为了探讨F轨对中低速磁浮列车-桥梁系统竖向耦合振动响应的影响，以某中低速磁浮试验线20m预应力混凝土简支梁为研究对象，考虑基于位移-速度-加速度反馈的PID主动悬浮控制，采用SIMPACK和ANSYS联合仿真，分别建立了考虑F轨和不考虑F轨两种中低速磁浮列车-桥梁系统耦合振动模型，结合现场动载试验，将仿真值与实测值分别在时域与频域内进行对比与验证，着重考察竖向耦合振动响应。结果表明：考虑F轨时，仿真结果与实测结果更为接近|F轨在50~65Hz范围内的局部振动密集，考虑F轨时，桥梁竖向加速度的仿真值与实测值均在此频率范围内出现峰值，而不考虑F轨时在此频率范围内未出现峰值|F轨的局部变形较明显，更类似于短波不平顺，使得磁浮间隙与磁浮力的波动范围更大，导致车辆动位移和振动加速度更大|增加F轨的竖向刚度，可减小桥梁和车体的竖向动力响应值。

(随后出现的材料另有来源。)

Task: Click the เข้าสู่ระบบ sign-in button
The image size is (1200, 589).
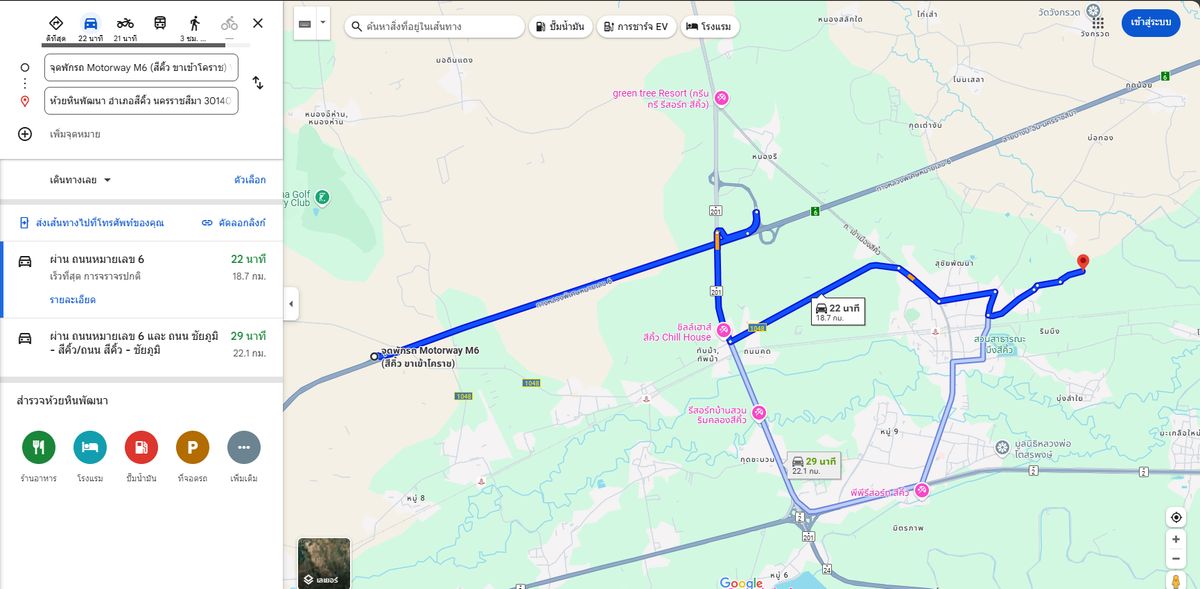Action: click(1151, 22)
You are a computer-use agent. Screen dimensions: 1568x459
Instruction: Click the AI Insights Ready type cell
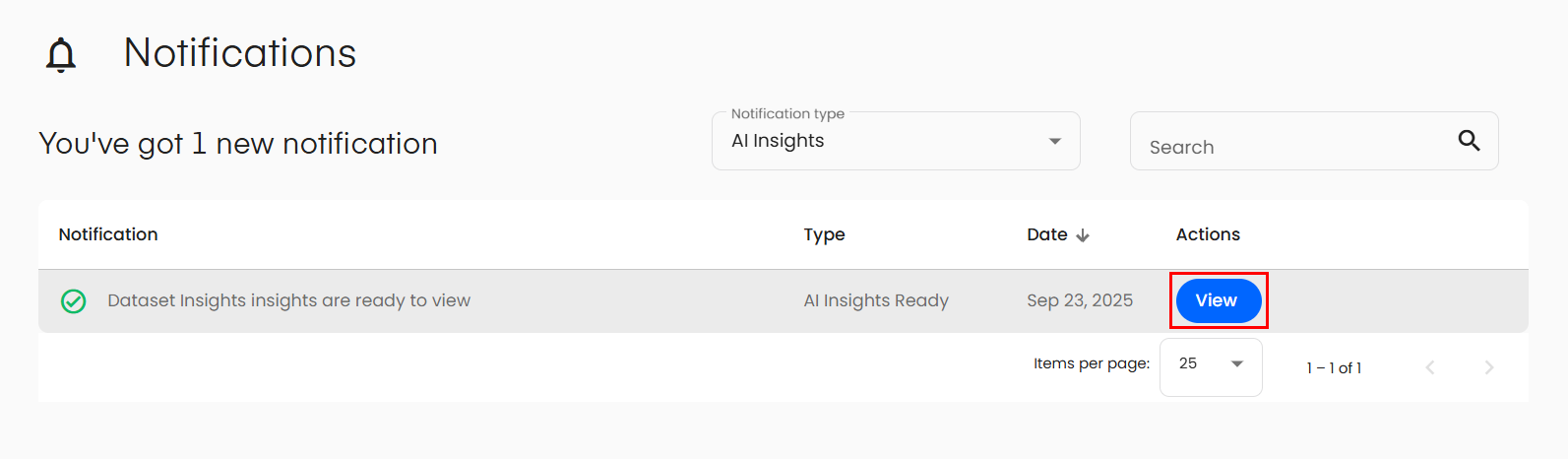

Study on the influence of F-rail in vertical coupling vibration of low-medium speed maglev train-bridge system

In order to study the influence of F-rail in vertical coupling vibration of low-medium speed maglev train-bridge system, two coupling vibration models, in which one considered the F-rail and the other did not, were built respectively using the joint simulations of SIMPACK and ANSYS for a 20m prestressed concrete (PC) simply-supported girder in one low-medium speed maglev test line, considering the PID active control based on the feedback of displacement-velocity-acceleration. Then, the field dynamic test was carried out, and simulation results of the two models were compared and verified based on the field test data in time-domain and frequency-domain, respectively, with special emphasis on the vertical coupling vibration responses. Analysis results show that: when considering the F-rail, the simulation results are closer to the experimental results| the local vibration of F-rail is intensive within the range of 50~65Hz| when considering the F-rail, the simulation and measured values of vertical acceleration of bridge have peaks within the frequency range (50~65Hz), and without considering the F-rail, the peaks do not appear| the local deformation of F-rail is relatively remarkable, which resemble the shortwave irregularity, leading to the larger fluctuation  of magnetic levitation gap and magnetic levitation force and the greater dynamic displacement and acceleration of train| increasing the vertical stiffness of F-rail may reduce the vertical dynamic responses of bridge and carriage.